* What you have to do *
The lines to be copied are those below that contain "status".

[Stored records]
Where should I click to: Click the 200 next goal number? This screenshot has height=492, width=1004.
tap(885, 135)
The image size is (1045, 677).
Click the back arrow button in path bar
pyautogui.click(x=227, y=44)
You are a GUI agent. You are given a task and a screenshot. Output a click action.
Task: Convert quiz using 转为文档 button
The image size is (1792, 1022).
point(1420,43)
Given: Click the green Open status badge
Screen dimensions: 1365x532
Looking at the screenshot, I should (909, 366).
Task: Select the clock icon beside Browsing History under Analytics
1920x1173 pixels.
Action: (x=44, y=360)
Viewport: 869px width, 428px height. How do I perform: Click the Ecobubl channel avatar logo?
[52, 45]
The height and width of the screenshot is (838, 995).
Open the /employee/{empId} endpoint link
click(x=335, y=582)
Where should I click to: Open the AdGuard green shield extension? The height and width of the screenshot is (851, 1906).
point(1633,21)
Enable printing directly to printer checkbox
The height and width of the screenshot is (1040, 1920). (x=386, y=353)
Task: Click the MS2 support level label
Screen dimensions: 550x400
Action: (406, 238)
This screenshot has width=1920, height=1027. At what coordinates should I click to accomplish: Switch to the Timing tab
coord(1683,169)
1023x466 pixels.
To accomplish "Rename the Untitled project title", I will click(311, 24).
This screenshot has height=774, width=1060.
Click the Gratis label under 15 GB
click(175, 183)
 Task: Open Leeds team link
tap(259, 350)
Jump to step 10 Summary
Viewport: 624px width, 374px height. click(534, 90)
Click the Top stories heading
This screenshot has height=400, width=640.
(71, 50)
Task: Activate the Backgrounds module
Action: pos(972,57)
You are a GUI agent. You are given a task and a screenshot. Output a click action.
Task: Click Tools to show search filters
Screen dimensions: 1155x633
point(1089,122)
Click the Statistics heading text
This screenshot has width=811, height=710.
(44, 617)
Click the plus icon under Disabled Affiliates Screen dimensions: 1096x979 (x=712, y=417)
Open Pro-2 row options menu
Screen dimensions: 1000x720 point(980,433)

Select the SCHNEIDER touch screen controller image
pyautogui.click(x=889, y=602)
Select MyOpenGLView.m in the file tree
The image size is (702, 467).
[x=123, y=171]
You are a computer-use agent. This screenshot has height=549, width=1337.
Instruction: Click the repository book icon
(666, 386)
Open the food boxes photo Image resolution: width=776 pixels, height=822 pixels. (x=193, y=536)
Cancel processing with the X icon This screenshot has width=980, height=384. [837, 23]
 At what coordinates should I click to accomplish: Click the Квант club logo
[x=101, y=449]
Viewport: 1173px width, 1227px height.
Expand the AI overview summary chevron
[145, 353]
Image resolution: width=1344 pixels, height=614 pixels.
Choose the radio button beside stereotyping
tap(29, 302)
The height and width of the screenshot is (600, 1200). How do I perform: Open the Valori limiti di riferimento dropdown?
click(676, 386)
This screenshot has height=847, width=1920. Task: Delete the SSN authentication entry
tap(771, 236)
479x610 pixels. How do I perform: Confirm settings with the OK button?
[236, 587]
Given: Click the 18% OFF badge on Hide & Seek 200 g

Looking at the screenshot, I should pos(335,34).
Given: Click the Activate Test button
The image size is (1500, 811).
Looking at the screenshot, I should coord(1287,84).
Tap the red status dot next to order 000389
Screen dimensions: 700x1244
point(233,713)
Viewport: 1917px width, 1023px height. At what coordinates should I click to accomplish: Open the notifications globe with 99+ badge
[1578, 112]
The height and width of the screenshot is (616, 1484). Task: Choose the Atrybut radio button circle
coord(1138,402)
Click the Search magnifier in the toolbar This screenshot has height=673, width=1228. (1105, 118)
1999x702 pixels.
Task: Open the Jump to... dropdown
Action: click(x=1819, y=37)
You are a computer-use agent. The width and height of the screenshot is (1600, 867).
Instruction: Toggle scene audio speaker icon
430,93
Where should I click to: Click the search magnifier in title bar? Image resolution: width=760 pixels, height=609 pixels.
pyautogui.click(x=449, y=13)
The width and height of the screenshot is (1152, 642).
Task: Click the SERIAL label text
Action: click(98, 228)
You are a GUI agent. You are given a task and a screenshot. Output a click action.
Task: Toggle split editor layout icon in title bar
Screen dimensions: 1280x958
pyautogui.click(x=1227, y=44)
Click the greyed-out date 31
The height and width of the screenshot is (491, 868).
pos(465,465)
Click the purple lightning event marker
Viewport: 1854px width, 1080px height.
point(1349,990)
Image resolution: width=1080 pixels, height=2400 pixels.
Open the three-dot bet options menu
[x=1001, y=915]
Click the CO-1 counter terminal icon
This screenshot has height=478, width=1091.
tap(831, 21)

* Solved problem *
Given: Click the green Open status badge
Tap the red status dot next to order 000389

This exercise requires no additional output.